CALLER: So I’d like to suggest it’s all tempest in a teapot and much ado about nothing and a false controversy, you know, contrived by the Drive-Bys. They might want to look into the word, and, yeah, it has multiple meanings but they’ve run with one of them and absolutely disregarded the rest, the others.

RUSH: No, no, I don’t think they’re disguising it. You’re saying pusillanimous, the way the Drive-Bys are spreading it is that Cruz was called a coward. That works. They hate Cruz. That’s the only reason this is getting a pass is because it was said about Ted Cruz. Well, it’s not the only reason. But at the same time none of you can be that outraged that the Drive-Bys are making a big deal of this. I know we have Clinton and Lewinsky and all of that, and we had tons of that, but I don’t know, I don’t know that I recall one candidate being called this word by another candidate in the course of a campaign.
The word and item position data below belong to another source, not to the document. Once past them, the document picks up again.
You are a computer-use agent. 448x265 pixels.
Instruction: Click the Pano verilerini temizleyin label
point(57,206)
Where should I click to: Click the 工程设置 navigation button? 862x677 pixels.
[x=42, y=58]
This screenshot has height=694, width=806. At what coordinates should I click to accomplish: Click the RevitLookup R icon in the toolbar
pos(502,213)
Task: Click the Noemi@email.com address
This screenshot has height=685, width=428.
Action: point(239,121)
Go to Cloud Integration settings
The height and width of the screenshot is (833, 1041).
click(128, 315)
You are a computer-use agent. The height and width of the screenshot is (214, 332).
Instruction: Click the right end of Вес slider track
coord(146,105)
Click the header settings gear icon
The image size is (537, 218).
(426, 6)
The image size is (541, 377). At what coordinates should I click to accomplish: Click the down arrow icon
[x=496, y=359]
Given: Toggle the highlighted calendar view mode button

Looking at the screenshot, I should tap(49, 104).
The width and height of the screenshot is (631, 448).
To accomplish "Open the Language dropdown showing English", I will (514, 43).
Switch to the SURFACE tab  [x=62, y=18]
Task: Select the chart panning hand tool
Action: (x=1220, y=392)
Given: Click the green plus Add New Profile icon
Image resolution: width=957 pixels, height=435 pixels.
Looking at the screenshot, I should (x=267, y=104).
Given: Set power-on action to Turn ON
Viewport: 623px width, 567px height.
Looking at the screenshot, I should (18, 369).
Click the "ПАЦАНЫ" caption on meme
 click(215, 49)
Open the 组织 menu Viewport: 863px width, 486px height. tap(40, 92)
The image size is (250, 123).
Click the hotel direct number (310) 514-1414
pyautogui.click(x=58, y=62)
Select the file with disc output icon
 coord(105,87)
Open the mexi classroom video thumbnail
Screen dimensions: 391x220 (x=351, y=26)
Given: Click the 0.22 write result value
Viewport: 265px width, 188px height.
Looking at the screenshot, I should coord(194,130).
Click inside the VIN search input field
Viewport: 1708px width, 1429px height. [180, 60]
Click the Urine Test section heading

And if you put it in the context of some of the other things that Trump has said himself and other things that have been repeated at Trump rallies, such as what he said about the Mexicans, what he said about McCain, much of it applauded. And it hasn’t hurt. I think the Drive-Bys are still looking to take Trump out. The Republican establishment is still looking to take Trump out.

I am here to tell you — and I don’t want you people to doubt me — there are people who still believe Trump’s gonna get out of this, no matter what happens in New Hampshire and no matter what happens in South Carolina. There are people who still — maybe it’s a triumph of hope over common sense, but they still believe he’s gonna quit, that he’s gonna grow tired of it, that it isn’t gonna provide thrills anymore, that’s it’s gonna hit him how expensive this is and he’s gonna start asking himself, is it worth the money?

So when something like this happens, the people who think that allow themselves to get even closer to that day where Trump just says, “You know, to heck with it.” Do not doubt me. If Trump is the nominee, there are going to be Republican establishment types hoping that he quits in October. It’s never gonna go away.